Despite the remarkable success of the Lambda Cold Dark Matter (LCDM) cosmological model, several challenges have recently emerged. One of the most prominent is the “Hubble tension”: the Hubble expansion rate (H_0) measured using the Cepheid-calibrated distance ladder of type Ia supernovae and the value extrapolated from the cosmic microwave background using LCDM disagree by 5 standard deviations. To confirm that new physics beyond the LCDM model is needed to resolve this disagreement, we must rule out any unknown systematic errors in these measurements using another independent probe. Strong gravitational lensing time delays provide such a probe that can independently constrain H_0 to 1% precision and potentially confirm new physics. This will be made possible by the very large samples of galaxy-scale lenses to be discovered by the Rubin and Roman Observatories — two orders of magnitude larger than current samples — and with follow-up data from the JWST. These surveys will also provide new samples of exotic lenses to competitively constrain dark energy parameters and to study the impact of baryonic feedback on the evolution of massive galaxies to redshift z~1. Strong lensing in the JWST-Rubin-Roman era thus promises a revolution in the study of both cosmology and galaxy evolution.
BIO
Anowar Shajib is a NASA Einstein Fellow at the University of Chicago and a KICP Fellow at the Kavli Institute of Cosmological Physics in Chicago. He was born and raised in Bangladesh. After finishing high school in Bangladesh, he moved to Japan for his undergraduate studies at the University of Tokyo. Then, he moved to the USA and finished his PhD in 2020 at the University of California, Los Angeles, with Prof. Tommaso Treu as his thesis advisor.

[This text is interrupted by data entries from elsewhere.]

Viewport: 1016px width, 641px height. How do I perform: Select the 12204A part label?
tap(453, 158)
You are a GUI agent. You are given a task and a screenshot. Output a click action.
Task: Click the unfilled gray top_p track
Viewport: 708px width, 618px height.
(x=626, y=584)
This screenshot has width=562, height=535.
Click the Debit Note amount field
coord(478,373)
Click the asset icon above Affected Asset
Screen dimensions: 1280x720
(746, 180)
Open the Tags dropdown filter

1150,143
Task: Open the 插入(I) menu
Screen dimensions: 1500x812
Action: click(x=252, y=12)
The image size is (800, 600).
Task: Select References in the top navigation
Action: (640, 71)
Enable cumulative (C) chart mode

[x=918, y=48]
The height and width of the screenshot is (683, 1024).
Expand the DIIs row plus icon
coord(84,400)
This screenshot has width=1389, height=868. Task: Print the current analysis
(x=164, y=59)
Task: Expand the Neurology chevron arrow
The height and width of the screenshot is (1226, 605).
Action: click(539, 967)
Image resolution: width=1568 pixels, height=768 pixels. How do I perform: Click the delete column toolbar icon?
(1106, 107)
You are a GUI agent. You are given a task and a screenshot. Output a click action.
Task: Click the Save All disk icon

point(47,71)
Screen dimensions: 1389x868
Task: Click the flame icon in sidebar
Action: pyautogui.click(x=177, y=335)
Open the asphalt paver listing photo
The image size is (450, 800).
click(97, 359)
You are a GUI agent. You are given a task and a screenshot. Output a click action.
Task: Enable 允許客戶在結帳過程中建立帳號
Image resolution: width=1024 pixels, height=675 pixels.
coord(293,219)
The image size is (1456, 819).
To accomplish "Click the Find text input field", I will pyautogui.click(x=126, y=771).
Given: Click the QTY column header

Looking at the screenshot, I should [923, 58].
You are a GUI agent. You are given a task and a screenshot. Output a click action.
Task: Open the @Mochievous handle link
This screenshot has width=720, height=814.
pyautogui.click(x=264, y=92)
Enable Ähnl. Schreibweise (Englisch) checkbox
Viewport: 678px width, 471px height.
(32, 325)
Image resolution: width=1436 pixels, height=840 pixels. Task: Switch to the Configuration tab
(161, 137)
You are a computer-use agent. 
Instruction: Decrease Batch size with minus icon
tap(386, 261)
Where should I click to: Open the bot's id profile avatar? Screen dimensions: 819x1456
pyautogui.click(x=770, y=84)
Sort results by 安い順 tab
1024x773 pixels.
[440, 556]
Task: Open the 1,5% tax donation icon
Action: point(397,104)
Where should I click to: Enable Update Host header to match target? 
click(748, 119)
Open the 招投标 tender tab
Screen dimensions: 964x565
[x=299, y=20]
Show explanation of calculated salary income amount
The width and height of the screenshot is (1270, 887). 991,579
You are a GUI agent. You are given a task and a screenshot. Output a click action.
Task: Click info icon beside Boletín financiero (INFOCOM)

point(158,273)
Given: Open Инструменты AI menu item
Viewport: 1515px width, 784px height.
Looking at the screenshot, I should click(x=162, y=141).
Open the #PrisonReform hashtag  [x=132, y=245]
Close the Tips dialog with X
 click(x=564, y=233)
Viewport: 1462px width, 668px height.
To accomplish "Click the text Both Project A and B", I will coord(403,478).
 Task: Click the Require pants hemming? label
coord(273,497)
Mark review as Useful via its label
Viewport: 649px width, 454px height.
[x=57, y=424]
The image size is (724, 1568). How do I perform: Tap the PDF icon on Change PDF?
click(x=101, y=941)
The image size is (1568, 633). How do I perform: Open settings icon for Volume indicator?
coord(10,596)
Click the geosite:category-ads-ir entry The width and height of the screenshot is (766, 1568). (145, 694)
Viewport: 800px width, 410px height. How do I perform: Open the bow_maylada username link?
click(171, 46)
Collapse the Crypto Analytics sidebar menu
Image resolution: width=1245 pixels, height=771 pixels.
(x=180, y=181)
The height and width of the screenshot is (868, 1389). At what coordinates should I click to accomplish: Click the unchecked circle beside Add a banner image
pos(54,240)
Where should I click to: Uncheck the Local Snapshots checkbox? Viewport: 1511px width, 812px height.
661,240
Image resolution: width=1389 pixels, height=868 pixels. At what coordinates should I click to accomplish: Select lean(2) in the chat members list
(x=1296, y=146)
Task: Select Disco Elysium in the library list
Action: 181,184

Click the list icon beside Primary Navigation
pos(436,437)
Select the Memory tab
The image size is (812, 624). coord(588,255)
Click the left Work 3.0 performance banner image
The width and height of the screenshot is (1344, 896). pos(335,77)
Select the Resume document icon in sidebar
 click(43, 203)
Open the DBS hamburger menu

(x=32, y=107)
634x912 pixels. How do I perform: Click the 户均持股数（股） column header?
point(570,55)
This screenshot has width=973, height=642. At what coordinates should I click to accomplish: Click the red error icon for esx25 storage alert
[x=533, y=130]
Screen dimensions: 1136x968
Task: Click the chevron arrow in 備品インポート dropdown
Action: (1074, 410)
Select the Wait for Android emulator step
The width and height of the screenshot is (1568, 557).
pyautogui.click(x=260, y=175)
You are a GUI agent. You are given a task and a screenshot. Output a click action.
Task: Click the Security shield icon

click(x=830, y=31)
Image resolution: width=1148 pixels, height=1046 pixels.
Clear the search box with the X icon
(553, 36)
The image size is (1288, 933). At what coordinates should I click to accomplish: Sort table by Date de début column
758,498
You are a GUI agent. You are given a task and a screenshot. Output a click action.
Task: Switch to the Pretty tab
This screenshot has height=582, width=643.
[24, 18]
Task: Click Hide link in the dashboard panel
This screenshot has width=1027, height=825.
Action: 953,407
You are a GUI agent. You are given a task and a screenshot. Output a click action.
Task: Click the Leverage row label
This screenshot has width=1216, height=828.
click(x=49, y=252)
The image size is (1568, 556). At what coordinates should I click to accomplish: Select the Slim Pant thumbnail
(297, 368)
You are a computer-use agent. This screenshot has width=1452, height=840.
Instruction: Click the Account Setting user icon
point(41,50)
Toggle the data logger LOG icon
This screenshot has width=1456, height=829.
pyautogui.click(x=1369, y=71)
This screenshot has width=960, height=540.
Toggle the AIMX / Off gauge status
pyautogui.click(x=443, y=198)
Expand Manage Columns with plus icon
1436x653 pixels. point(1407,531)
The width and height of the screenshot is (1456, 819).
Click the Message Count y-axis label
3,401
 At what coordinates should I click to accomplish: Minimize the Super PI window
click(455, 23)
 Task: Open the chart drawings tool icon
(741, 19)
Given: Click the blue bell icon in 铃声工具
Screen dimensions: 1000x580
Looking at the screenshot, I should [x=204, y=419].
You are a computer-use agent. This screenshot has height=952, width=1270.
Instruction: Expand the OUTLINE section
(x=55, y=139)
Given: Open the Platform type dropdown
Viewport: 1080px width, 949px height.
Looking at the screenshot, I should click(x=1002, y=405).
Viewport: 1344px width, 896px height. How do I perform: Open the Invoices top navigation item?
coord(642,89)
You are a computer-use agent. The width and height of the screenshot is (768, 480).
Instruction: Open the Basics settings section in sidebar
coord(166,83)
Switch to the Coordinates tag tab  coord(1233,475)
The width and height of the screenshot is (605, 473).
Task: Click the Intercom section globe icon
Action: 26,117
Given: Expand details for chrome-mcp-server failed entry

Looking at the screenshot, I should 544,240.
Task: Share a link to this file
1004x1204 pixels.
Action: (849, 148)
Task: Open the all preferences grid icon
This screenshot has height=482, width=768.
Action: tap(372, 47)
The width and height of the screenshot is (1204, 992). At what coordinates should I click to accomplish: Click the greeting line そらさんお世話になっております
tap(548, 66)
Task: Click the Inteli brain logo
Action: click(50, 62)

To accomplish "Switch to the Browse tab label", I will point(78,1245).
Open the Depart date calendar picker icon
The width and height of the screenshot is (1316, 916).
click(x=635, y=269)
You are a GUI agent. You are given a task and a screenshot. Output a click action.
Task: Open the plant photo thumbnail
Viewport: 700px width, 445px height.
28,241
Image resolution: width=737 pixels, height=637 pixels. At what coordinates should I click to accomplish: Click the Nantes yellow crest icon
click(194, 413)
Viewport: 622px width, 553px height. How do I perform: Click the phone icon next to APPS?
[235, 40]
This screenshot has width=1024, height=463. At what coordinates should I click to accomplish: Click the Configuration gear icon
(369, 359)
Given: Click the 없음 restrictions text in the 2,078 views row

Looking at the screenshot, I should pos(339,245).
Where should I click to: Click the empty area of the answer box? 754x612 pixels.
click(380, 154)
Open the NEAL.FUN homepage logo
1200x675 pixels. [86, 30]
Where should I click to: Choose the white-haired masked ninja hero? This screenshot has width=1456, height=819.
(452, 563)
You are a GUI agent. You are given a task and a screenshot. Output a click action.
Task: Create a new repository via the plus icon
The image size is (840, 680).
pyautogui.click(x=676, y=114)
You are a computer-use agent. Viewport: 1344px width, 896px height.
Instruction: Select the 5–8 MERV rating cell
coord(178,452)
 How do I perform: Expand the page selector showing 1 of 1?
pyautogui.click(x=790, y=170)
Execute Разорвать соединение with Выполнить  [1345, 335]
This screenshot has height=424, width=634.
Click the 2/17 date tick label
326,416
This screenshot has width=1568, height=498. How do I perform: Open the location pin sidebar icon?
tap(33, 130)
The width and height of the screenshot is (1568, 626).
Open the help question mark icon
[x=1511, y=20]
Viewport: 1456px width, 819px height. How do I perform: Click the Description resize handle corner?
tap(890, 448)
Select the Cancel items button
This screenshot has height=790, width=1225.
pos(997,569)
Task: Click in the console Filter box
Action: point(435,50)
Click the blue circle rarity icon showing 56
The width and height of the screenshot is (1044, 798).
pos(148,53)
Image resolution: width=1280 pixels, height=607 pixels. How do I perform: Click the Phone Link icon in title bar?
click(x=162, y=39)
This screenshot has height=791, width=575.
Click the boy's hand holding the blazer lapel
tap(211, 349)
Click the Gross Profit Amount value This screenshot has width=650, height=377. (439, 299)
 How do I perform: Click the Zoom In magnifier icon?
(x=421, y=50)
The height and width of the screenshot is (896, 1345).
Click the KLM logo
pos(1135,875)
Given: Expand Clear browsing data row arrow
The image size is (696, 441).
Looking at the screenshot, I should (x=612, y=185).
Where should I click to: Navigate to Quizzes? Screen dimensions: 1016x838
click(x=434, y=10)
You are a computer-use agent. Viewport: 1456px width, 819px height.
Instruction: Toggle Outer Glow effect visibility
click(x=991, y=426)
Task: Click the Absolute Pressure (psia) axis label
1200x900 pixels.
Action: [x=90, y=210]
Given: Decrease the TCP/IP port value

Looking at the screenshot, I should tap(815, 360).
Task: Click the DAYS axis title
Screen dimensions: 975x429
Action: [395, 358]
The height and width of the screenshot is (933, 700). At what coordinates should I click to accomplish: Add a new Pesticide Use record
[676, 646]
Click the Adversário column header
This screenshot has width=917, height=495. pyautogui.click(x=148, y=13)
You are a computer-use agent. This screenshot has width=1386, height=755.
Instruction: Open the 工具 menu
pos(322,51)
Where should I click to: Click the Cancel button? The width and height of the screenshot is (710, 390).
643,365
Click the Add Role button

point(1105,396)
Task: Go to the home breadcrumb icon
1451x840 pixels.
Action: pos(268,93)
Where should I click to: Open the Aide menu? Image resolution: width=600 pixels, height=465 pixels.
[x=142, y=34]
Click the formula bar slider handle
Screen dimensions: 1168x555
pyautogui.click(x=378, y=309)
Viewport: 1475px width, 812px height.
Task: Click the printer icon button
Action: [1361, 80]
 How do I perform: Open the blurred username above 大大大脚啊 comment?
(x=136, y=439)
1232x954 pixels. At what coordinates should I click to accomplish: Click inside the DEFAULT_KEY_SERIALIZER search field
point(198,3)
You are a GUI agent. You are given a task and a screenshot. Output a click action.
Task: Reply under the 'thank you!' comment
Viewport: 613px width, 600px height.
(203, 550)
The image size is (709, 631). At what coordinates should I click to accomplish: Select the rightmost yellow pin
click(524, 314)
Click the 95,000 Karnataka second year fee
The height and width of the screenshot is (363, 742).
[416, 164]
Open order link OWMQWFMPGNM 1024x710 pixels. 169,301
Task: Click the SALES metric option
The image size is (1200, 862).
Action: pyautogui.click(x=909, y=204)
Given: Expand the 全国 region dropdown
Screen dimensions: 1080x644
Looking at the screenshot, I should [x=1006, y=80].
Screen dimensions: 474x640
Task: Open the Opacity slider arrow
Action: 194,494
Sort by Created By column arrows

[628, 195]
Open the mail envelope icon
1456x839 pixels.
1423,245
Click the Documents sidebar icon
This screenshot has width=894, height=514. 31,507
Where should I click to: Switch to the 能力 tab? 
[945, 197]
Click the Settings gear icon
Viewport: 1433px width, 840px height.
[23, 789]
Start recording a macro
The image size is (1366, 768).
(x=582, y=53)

Anowar’s principal research interest is using strong gravitational lensing for observational cosmology and studying galaxy evolution. He works with galaxy-galaxy strong lenses and strongly lensed quasar/supernova systems to measure cosmological parameters such as the Hubble constant and to study properties of elliptical galaxies at the intermediate redshift (z∼0.5). He is currently one of the co-conveners of the Strong Lensing Topical Team within the Rubin Observatory LSST’s Dark Energy Science Collaboration (DESC). He is also an active member of a few other collaborations, including TDCOSMO, H0LiCOW, and Rubin LSST’s Strong Lensing Science Collaboration.